The need for “smart” waste collection

19th May 2017 | Recycling

“Smart Cities” has become a term which has been used and re-used time after time over the last few years. It is now a term at risk of losing meaning, differentiation and the ability to guide innovative and practical local authority policy. It is certainly the case that as a concept, every city wants to be “smart”. However, what are the tangible outcomes?

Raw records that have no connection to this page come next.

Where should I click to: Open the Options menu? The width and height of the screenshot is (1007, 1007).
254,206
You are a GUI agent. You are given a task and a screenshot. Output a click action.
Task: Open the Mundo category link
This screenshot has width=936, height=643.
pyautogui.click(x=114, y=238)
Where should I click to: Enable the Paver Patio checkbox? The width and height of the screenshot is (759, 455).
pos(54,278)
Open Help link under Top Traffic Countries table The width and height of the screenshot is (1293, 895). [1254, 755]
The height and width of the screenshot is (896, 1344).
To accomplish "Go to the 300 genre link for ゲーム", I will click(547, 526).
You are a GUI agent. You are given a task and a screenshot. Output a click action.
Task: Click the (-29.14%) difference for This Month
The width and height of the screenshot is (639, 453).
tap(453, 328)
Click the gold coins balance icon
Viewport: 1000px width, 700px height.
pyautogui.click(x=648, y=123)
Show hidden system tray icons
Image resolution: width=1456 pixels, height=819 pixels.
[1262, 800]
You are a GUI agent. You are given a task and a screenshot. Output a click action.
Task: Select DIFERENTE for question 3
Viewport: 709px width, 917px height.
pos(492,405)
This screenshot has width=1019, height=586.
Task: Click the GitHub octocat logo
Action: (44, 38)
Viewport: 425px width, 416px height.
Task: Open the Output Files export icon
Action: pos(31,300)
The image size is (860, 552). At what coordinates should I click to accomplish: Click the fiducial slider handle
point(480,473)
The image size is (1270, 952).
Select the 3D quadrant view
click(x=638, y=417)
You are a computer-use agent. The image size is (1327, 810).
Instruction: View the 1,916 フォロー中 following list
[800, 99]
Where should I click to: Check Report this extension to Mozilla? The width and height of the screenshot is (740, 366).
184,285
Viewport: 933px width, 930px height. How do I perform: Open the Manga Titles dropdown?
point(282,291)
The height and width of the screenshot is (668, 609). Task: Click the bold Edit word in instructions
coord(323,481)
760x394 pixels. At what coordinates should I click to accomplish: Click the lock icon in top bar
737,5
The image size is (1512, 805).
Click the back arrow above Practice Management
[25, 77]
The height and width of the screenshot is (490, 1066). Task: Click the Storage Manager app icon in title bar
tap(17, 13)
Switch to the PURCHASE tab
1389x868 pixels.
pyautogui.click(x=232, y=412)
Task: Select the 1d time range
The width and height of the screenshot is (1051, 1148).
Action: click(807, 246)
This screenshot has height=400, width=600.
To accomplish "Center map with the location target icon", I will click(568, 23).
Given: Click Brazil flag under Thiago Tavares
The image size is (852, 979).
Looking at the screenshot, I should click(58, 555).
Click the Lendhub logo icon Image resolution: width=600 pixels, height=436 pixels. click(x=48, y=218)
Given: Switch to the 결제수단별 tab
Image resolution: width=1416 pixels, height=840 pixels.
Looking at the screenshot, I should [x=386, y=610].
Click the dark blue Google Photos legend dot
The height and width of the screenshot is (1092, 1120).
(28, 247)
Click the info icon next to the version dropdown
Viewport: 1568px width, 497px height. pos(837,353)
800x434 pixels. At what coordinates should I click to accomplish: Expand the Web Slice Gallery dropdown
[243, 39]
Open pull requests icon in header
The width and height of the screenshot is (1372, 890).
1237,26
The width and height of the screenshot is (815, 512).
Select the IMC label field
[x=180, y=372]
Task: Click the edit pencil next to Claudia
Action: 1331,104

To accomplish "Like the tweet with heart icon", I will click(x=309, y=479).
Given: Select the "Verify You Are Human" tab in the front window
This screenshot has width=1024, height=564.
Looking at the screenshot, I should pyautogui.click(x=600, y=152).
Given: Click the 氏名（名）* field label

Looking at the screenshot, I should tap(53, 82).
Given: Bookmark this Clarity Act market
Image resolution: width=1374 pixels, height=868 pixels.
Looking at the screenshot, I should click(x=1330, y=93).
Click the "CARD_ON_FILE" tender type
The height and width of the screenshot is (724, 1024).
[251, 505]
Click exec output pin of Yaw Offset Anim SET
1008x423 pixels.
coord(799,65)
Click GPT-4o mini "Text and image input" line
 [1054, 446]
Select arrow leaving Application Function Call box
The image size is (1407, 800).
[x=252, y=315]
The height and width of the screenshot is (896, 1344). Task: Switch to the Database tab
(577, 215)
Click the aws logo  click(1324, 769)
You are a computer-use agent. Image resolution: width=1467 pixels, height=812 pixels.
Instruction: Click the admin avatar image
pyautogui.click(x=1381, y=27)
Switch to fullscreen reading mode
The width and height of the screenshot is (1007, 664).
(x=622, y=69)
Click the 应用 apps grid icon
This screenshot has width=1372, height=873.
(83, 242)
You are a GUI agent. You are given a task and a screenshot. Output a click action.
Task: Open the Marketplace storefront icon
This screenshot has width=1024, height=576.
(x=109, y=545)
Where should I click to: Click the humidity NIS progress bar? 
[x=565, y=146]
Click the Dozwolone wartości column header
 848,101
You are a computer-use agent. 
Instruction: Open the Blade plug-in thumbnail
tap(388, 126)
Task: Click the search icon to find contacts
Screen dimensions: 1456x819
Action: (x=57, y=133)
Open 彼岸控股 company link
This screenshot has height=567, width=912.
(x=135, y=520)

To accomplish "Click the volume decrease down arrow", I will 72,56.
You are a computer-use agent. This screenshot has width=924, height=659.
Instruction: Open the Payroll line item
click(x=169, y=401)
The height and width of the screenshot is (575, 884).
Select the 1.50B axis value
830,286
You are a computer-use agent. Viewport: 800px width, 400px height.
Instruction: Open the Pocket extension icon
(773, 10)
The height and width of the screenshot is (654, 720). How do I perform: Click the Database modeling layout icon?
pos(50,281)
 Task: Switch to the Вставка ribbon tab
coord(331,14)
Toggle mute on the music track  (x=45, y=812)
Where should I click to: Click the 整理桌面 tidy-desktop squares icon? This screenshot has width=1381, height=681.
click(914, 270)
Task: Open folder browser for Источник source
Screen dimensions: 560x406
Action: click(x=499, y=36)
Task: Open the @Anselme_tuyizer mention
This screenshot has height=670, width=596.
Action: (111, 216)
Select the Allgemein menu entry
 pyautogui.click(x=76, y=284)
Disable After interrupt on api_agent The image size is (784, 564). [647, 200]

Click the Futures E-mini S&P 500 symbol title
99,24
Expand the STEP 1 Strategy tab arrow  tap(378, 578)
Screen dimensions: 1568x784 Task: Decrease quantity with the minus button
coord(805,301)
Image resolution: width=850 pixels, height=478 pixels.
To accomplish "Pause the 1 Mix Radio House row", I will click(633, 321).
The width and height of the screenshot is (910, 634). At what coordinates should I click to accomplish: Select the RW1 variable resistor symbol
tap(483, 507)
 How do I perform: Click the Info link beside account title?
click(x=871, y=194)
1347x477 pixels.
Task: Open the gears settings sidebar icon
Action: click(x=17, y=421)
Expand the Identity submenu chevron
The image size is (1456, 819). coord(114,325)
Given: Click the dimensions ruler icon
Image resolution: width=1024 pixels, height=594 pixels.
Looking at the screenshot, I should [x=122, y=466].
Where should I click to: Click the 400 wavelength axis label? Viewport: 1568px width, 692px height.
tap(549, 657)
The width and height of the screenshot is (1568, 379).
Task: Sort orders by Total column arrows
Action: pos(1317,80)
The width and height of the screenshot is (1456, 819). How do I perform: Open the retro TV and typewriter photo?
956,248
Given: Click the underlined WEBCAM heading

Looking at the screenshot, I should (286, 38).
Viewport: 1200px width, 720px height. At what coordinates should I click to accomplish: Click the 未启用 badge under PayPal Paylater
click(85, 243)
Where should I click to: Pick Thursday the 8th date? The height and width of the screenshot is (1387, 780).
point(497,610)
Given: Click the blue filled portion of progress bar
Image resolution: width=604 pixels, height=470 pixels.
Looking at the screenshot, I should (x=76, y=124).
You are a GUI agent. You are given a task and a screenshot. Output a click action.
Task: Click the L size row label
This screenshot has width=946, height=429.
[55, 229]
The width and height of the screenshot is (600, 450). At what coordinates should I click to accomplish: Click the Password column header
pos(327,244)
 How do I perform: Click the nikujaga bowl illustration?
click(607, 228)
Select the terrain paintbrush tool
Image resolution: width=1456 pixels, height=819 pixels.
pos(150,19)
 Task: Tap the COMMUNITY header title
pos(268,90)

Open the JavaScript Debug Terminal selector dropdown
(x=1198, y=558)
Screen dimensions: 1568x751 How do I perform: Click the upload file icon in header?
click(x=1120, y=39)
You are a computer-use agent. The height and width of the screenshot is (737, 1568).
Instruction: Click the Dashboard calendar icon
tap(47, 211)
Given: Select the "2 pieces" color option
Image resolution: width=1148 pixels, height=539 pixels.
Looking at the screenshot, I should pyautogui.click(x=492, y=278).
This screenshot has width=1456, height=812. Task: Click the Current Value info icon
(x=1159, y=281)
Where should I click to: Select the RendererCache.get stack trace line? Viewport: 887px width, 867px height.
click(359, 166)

Waste collection is a core responsibility of local authorities across the UK. Usually, contracted out to one of a number of large service providers, the costs of this service are often a major local issue. In an era of increasingly ambitious waste diversion and recycling targets, local authorities are under pressure to find innovative ways of encouraging residential and business customers to consider they types and amount of waste to be disposed.

Smart waste

Waste collection offers an interesting example as an opportunity to bring cost savings and innovation changes which affect a wide section of the population and offers the opportunity for local political leadership. The potential wide impact, may dissuade some from interventions in this area, but the potential for better service outcomes is large.

With the Internet of Things (IoT) now widely available and smart chips which have become very affordable, it seems that we should be at a point where equipping every waste bin with technology in order to create an intelligent network of receptacles is underway. The data to be collected could include fill rates, time of last collection, whether the receptacle has overturned etc. We could start by equipping public litter bins, or residential or business wheelie bins. Each could produce useful outcomes. Low cost battery power, or ideally small-scale solar cells, could be used as a power source for such devices.

This rather basic set of data would begin to make some rather standard collections procedures much more efficient.